Our internal git setup uses a credential helper, a tool I’ve written about at Building a custom Emacs auth-source . In order to use it, we need this in our gitconfig:

...
[core]
	sshCommand = /usr/local/bin/awesome-security-tool ssh
...
[credential]
	helper = /usr/local/bin/awesome-security-tool helper

I added this line near the bottom of my dotfiles/git.config (which is symlinked to ~/.gitconfig). Git applies configuration in order from top to bottom, with later values overwriting earlier values, so if this were at the top, it would be overwritten by the “global” configs from your base dotfiles.

[include]
    path = ~/.local/git.config

Then I moved the work-specific config to ~/.local/git.config. Git is happy to silently ignore the include if there’s nothing at that path, so I can safely sync this config down to any machine even if it doesn’t need any local configuration.

Per-repo overrides

On the other hand, when I’m working on non-work repos on my work machine, I want to use my personal configuration instead. I also want to make sure I’m not using the fancy credential helper, because the credentials it gets won’t work with my personal account.

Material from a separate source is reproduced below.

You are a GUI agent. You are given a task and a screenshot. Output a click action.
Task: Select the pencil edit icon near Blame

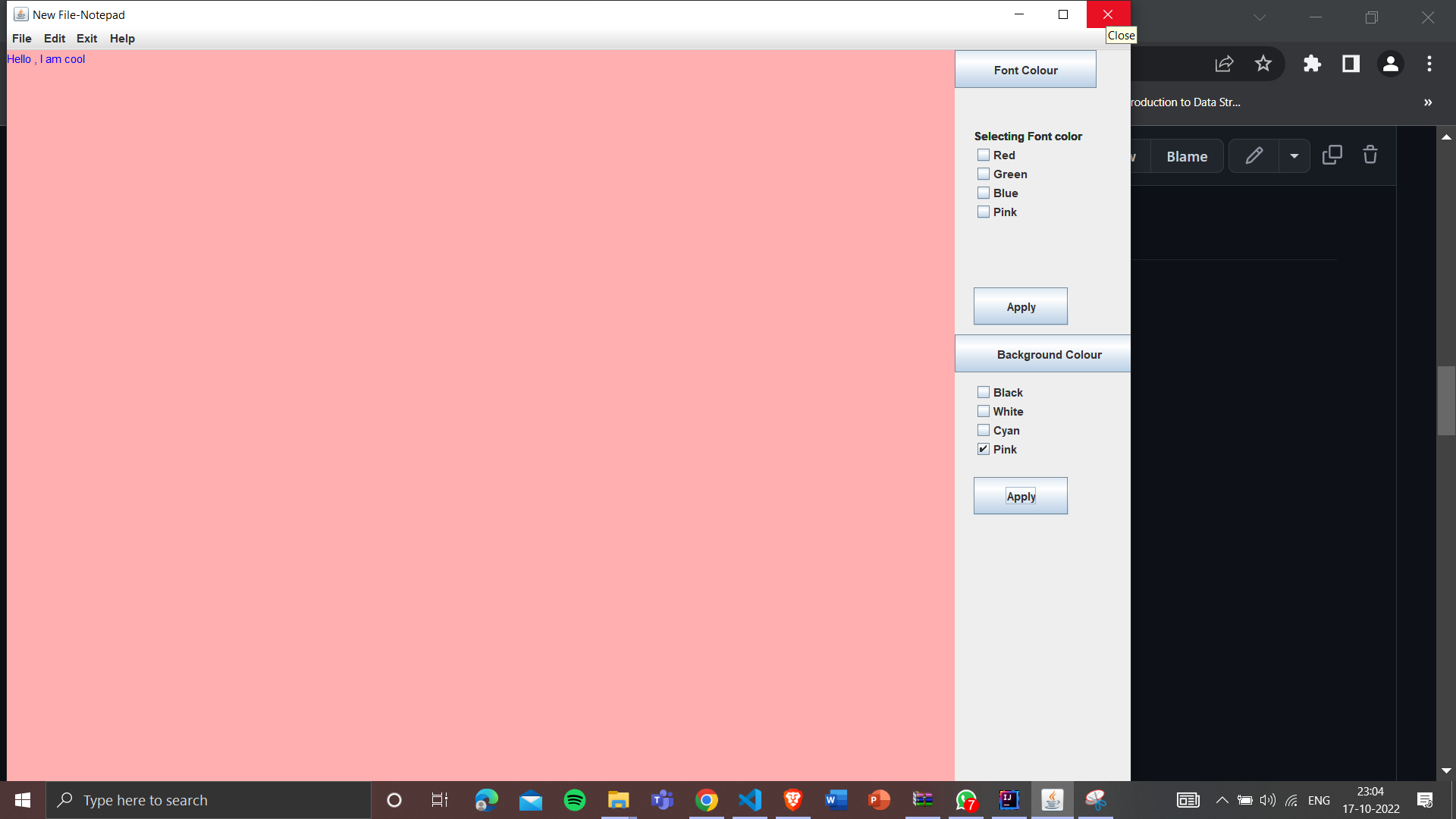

This can be configured on a per-repo basis in the .git/config for each repo (or by using git config without the --global flag), but git has a neat feature that will conditionally include a config file based on the path to the repo. I check out my personal repos to a particular directory, so I at this config at the bottom of my gitconfig¹, after the include from earlier:

[includeIf "gitdir:~/dev/github.com/emoses/"]
   path = ~/.gitconfig.personal

Where .gitconfig.personal looks like

[user]
        email = webmaster@emoses.org
[core]
        # Override the ssh command from the work-specific config back to standard
        sshCommand = /usr/bin/ssh

Emacs configs

My emacs also has some work-specific customizations, which I keep in a file called work.el that used to be checked in to my dotfiles repo. My routine for loading all my customizations in my .emacs looks like this (if you’re really curious you can find the rest here) :

(defvar my:osx (eq system-type 'darwin))

(my:load-config-file '("package-bootstrap.el"
		       (lambda () (if my:osx "osx.el" nil))
               "evil.el"
                ;; A bunch more files
                "work.el" ;; Whoops, this was checked in, let's fix that
                ))

I added a routine to load any configs from ~/.local/emacs if they’re present.

(defconst my:LOCAL_CONFIG_PATH (file-name-concat (getenv "HOME") ".local" "emacs"))
(when (file-exists-p my:LOCAL_CONFIG_PATH)
    (let ((local-el-files (directory-files my:LOCAL_CONFIG_PATH t "\.elc?$")))
      (dolist (local-el local-el-files)
        (load local-el)
        (message "Loaded local config file: %s" local-el))))

So I moved my work.el out of my dotfiles repo to ~/.local/emacs/work.el and now I’m all set.